Instructions to follow | Only the pictures are to be left out; return the rest of the data exactly as it stands.

---------- Task data ----------

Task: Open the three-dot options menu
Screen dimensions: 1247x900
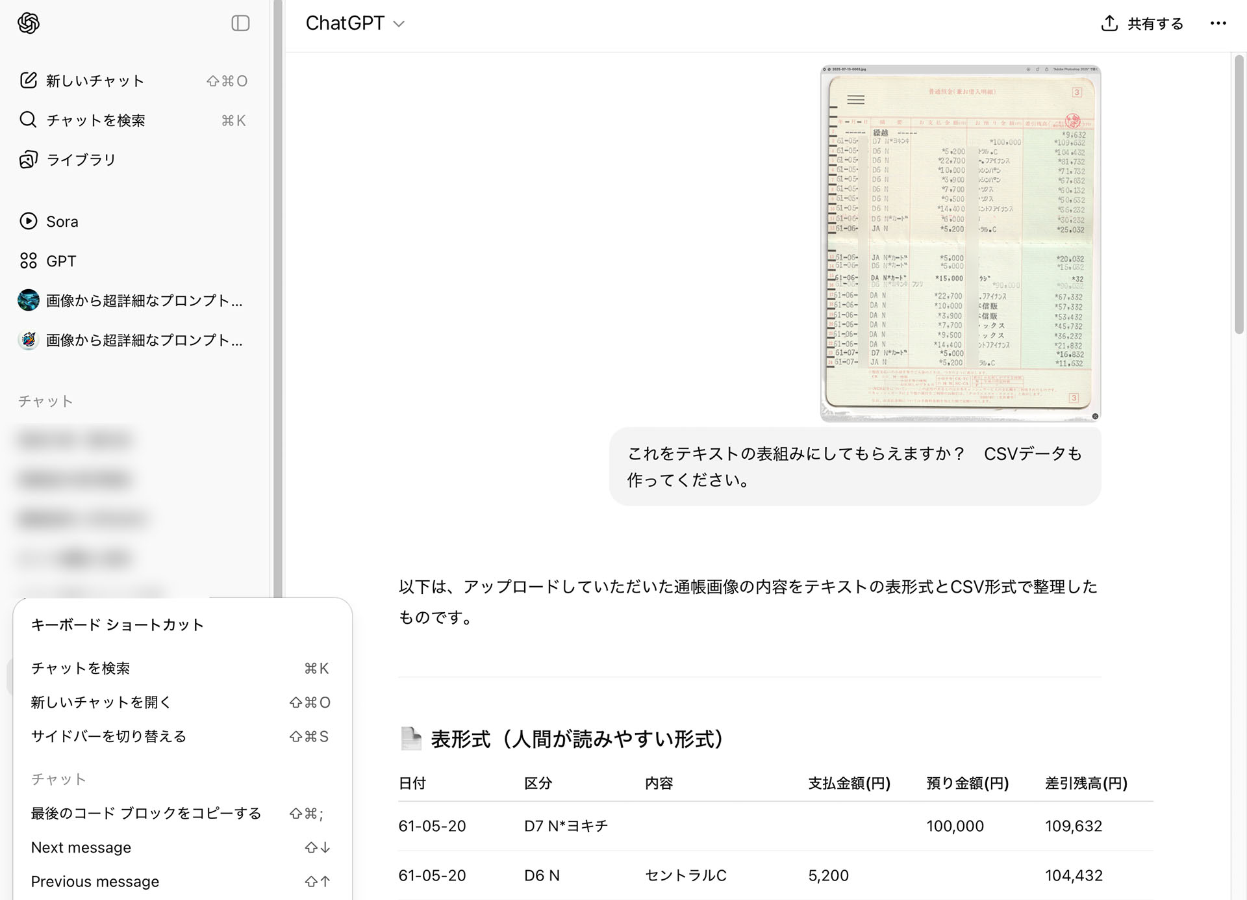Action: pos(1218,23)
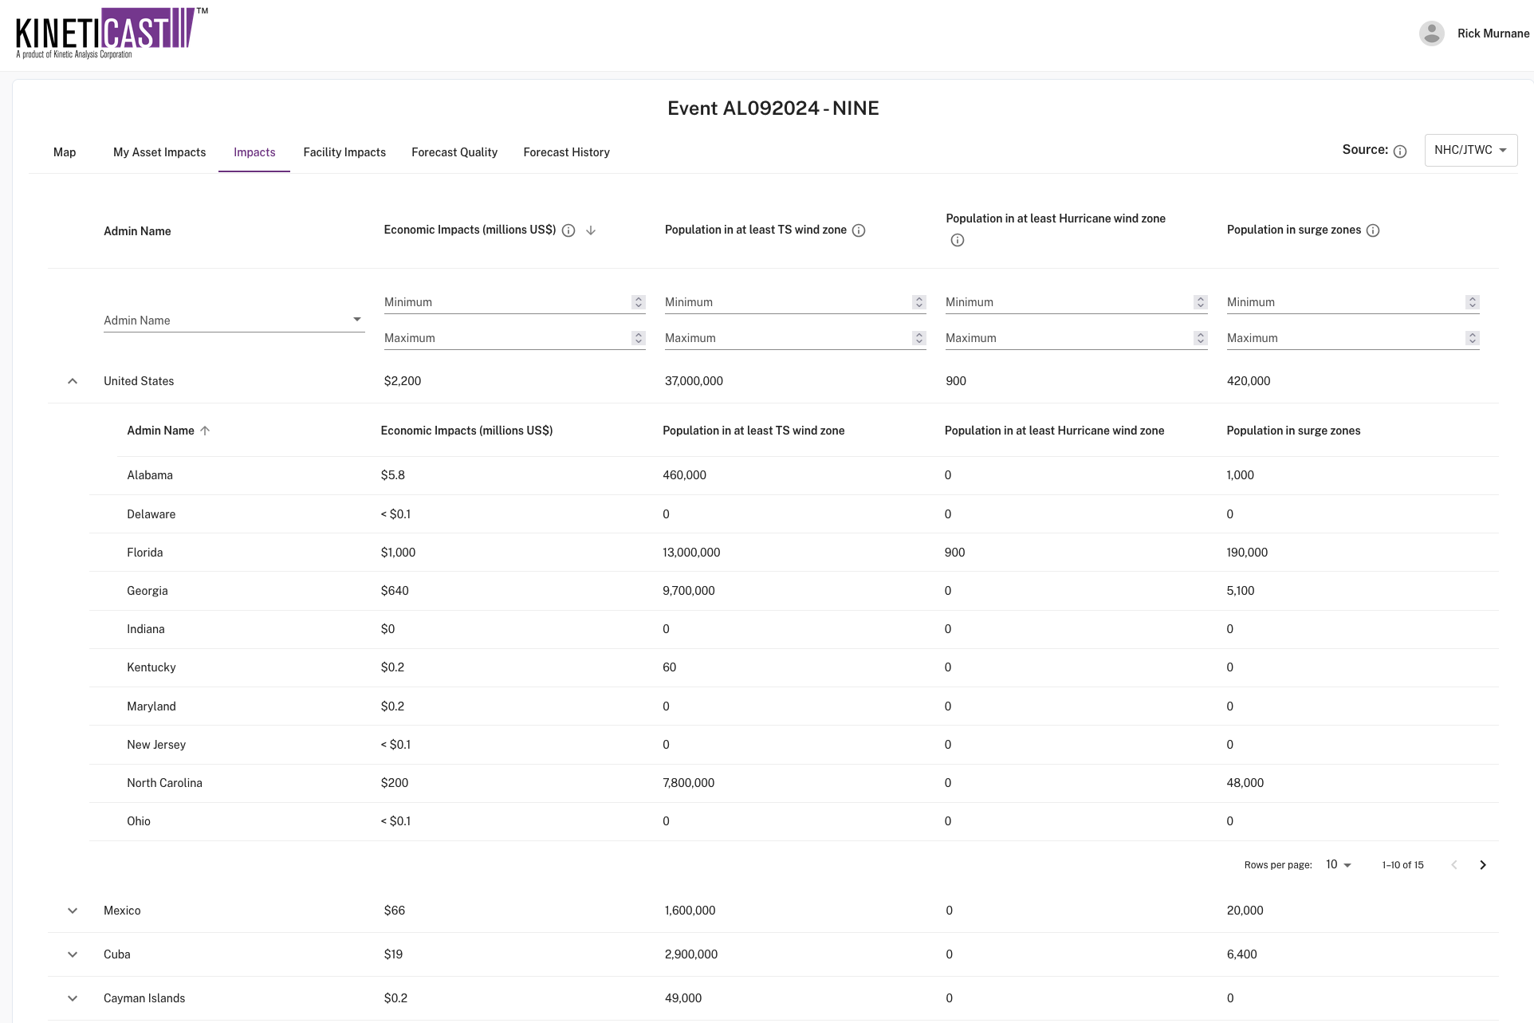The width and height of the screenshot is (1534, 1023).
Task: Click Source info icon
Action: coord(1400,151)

----------

Task response |
Task: Open the three-dot options menu
Screen dimensions: 1247x900
Action: pos(1218,23)
The width and height of the screenshot is (1534, 1023).
Task: Click Source info icon
Action: coord(1400,151)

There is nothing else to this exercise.